The MPs who came to address the square from all three of the main UK political parties made promises to the crowds - but experience should warn the Tamil community about relying on capitalist politicians' promises.

Tamils, and all of us who support the right to self determination of the Tamil speaking people, must turn to our own organisations - and the organisations of working people - the trade unions - for genuine solidarity.

Just as Tamils marched in 2009, trade unions in Britain marched in 2011 against attacks on our jobs and services. We know the best way to make politicians listen is to take action, which is why we will also be on strike on June 30 to defend our pensions.

Those same attacks on working conditions are taking place in Sri Lanka through the proposed free trade zones. Trade union organisation will be vital to oppose the oppression and exploitation of Tamil youth and workers.

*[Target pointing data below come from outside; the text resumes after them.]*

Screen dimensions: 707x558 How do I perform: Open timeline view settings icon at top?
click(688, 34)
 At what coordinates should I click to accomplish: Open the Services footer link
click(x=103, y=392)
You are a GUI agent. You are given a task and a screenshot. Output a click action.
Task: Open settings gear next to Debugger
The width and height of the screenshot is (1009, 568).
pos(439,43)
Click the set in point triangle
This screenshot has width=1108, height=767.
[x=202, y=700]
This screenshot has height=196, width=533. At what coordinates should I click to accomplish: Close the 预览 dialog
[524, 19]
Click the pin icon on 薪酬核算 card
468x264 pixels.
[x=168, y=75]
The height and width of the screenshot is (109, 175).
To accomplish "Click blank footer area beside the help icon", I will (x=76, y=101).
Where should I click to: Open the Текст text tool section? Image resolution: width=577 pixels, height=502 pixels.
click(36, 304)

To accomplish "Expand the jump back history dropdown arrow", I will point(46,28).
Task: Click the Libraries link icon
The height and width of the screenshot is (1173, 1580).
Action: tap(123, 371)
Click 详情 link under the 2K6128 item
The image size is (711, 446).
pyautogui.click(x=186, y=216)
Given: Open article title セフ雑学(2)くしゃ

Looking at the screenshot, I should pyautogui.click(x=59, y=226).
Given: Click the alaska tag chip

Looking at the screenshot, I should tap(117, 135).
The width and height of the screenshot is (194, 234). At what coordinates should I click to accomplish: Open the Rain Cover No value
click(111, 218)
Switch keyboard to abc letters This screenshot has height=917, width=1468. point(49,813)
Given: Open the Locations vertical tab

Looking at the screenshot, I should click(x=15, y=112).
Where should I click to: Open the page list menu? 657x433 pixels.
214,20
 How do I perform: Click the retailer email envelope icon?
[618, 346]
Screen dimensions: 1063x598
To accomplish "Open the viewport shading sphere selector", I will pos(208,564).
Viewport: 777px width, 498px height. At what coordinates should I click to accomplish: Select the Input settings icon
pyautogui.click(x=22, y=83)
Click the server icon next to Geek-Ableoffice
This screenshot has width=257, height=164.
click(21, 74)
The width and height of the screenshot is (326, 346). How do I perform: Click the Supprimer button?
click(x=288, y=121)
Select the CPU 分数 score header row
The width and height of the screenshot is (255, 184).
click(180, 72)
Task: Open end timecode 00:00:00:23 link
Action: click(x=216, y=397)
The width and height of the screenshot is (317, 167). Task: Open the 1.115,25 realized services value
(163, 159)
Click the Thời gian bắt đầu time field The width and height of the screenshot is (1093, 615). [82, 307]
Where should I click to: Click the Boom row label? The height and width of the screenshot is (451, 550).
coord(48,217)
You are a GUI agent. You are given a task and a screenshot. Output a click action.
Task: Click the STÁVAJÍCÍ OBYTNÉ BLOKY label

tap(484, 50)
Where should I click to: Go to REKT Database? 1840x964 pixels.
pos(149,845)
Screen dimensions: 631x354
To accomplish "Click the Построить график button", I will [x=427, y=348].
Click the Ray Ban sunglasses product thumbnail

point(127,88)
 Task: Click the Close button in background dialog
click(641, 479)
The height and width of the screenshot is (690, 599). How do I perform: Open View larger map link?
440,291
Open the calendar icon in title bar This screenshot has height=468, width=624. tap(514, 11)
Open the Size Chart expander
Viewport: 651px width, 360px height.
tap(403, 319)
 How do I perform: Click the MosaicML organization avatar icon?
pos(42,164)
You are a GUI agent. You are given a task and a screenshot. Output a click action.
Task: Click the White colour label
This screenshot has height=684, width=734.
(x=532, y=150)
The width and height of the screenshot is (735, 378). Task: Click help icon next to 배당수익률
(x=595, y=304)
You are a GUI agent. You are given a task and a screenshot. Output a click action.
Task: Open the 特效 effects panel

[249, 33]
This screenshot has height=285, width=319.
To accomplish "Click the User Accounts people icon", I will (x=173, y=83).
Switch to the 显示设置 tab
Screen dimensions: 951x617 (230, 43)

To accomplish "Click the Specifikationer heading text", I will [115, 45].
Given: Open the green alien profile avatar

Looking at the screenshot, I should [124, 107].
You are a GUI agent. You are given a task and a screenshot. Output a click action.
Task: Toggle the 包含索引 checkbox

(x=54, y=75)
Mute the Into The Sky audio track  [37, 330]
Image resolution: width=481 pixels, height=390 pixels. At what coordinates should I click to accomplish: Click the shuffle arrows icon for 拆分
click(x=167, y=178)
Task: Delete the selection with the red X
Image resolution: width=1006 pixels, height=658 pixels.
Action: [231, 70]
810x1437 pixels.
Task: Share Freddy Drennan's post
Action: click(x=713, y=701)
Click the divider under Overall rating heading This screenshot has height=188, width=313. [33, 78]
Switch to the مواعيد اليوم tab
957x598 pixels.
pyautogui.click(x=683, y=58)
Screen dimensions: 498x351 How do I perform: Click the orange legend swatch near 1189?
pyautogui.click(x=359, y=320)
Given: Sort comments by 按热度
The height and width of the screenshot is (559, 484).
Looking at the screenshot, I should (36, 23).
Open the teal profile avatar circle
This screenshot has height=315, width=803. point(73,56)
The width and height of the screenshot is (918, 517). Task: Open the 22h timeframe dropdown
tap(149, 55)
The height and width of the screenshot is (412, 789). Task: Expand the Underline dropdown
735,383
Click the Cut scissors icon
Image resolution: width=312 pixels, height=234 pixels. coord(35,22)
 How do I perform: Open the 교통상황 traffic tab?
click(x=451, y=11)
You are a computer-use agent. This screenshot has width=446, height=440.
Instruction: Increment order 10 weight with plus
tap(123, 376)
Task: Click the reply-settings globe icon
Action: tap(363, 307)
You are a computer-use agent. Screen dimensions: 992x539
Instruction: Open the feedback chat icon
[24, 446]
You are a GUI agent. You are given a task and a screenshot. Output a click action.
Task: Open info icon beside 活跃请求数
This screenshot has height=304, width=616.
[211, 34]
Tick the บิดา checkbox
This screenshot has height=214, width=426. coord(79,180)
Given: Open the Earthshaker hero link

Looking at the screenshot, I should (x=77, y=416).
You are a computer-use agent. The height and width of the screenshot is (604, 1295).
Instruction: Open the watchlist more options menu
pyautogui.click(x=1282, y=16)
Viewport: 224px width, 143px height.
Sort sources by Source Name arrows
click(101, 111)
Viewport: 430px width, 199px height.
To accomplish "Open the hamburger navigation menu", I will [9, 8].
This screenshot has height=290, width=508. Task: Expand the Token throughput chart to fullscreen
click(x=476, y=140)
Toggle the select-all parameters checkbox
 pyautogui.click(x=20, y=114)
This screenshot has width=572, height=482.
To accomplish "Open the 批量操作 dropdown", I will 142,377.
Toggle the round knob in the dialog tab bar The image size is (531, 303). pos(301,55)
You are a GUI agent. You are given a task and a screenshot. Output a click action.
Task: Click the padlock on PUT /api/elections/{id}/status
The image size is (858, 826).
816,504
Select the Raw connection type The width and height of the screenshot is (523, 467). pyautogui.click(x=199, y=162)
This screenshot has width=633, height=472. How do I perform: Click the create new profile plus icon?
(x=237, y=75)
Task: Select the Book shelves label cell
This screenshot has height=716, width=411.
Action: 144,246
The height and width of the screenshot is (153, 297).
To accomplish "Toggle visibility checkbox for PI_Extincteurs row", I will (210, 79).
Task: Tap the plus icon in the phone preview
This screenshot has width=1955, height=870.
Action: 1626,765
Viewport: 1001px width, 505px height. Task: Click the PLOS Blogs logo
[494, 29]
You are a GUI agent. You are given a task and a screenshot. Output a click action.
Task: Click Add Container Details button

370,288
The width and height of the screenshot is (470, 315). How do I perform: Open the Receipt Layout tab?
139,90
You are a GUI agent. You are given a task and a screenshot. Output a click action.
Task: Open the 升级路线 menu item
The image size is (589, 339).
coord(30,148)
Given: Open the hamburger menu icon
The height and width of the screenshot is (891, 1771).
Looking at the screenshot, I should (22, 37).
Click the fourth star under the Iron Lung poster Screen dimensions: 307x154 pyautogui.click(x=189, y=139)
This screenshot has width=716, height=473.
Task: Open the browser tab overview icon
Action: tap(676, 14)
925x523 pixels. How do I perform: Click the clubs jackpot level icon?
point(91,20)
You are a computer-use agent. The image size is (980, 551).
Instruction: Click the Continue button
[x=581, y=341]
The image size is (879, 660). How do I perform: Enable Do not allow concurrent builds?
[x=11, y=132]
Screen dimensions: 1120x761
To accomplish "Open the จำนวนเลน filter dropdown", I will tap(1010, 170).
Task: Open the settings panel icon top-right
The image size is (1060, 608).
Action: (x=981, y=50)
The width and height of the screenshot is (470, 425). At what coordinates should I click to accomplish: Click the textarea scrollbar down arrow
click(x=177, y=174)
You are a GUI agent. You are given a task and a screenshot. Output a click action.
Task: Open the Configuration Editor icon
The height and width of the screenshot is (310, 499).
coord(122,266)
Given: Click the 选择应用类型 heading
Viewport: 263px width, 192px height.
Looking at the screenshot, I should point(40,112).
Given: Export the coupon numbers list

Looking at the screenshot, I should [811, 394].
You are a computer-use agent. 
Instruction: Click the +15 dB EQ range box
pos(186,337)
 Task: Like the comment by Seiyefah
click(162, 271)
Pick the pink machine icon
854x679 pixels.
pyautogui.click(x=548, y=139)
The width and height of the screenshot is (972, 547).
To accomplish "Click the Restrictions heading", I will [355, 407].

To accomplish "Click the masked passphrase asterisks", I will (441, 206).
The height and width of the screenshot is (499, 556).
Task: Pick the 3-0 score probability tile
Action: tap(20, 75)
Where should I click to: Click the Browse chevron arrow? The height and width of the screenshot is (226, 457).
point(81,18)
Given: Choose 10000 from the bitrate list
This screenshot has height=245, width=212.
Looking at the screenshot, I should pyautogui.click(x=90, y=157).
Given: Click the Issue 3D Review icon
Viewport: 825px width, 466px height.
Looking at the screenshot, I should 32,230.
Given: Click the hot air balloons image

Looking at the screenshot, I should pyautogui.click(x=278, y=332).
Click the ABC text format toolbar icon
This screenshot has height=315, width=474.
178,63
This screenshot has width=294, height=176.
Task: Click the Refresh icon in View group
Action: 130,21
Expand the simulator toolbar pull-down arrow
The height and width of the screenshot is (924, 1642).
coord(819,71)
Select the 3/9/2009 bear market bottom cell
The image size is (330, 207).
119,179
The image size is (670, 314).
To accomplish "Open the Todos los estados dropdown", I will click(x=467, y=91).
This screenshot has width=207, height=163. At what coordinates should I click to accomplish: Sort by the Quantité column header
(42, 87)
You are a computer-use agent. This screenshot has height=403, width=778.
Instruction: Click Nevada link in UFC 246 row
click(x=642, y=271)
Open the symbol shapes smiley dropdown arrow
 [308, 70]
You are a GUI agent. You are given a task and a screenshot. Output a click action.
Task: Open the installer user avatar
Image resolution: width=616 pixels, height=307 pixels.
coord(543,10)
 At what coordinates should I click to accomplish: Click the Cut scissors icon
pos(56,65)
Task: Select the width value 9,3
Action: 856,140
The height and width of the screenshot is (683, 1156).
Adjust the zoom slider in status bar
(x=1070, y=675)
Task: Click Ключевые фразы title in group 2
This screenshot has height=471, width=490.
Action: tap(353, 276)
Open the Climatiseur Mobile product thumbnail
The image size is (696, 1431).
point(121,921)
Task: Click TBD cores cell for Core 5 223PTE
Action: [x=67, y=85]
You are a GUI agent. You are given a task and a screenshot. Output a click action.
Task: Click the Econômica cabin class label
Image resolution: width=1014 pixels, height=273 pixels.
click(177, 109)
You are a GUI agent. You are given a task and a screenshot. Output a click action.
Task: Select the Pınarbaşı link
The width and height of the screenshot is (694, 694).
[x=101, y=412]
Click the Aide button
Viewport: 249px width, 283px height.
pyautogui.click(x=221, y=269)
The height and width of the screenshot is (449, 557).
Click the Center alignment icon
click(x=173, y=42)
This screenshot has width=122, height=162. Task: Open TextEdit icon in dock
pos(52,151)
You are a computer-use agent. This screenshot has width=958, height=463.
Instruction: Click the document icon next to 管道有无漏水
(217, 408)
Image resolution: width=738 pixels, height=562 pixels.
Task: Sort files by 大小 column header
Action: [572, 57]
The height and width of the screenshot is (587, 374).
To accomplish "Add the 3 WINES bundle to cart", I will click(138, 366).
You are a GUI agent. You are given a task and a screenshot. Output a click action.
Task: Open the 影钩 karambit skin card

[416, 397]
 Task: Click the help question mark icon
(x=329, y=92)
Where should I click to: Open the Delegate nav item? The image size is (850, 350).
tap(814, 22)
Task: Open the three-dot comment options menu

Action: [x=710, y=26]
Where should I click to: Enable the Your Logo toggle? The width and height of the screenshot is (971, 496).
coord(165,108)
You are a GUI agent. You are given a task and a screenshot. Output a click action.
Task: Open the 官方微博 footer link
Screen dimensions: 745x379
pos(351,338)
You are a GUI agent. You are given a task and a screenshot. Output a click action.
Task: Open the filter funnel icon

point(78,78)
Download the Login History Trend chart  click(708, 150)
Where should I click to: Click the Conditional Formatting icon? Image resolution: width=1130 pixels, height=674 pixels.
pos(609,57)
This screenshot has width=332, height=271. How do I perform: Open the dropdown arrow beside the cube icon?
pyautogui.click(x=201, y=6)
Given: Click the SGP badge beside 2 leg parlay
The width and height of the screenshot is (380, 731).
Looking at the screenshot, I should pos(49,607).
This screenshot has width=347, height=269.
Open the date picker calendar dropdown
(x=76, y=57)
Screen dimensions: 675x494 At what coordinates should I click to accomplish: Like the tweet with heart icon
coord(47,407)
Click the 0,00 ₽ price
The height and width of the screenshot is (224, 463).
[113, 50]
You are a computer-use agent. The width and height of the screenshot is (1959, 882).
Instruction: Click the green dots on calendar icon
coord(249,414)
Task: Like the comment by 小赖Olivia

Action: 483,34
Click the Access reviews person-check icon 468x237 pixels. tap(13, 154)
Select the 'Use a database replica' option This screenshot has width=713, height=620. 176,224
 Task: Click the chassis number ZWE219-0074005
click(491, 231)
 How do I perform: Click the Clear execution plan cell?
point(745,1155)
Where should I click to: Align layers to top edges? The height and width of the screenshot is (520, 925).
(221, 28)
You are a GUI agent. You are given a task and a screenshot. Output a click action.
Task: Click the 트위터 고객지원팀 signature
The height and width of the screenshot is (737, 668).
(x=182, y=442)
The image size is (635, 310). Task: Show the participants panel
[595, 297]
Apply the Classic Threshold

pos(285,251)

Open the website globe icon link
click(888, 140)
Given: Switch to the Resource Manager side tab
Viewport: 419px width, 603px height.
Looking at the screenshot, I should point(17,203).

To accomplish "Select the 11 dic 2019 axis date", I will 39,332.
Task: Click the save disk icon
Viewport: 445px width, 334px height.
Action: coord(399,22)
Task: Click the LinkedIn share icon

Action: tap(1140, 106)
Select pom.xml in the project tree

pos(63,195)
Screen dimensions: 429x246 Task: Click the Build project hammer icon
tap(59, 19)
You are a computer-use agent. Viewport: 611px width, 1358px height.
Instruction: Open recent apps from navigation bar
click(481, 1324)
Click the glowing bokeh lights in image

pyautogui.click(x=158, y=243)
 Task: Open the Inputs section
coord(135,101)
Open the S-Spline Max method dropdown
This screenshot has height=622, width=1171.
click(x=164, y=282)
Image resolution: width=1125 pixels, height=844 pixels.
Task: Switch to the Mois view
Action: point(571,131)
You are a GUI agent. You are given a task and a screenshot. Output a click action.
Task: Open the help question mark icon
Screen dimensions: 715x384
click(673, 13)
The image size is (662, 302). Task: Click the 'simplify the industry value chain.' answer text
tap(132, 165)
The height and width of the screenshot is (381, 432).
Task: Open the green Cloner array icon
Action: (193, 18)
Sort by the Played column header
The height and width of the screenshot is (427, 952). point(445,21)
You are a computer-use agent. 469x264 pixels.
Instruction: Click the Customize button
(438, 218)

But the trade union movement in Britain also has a proud tradition of fighting injustice and oppression. It also has the strength to get its message out to millions across Britain. The message from the rally today - and the demands for a full independent enquiry into the massacres two years ago - must be taken up by trade unions here in Britain.

I pledge to take up that message within the NUT. But Tamil workers must also go to their union branches and speak up about the atrocities that took place. They should feel confident that they will get the support for their colleagues if they call for letters of protests and solidarity from their union branches.

Let's work together to make sure the truth is known - and to oppose poverty and oppression here and in Sri Lanka.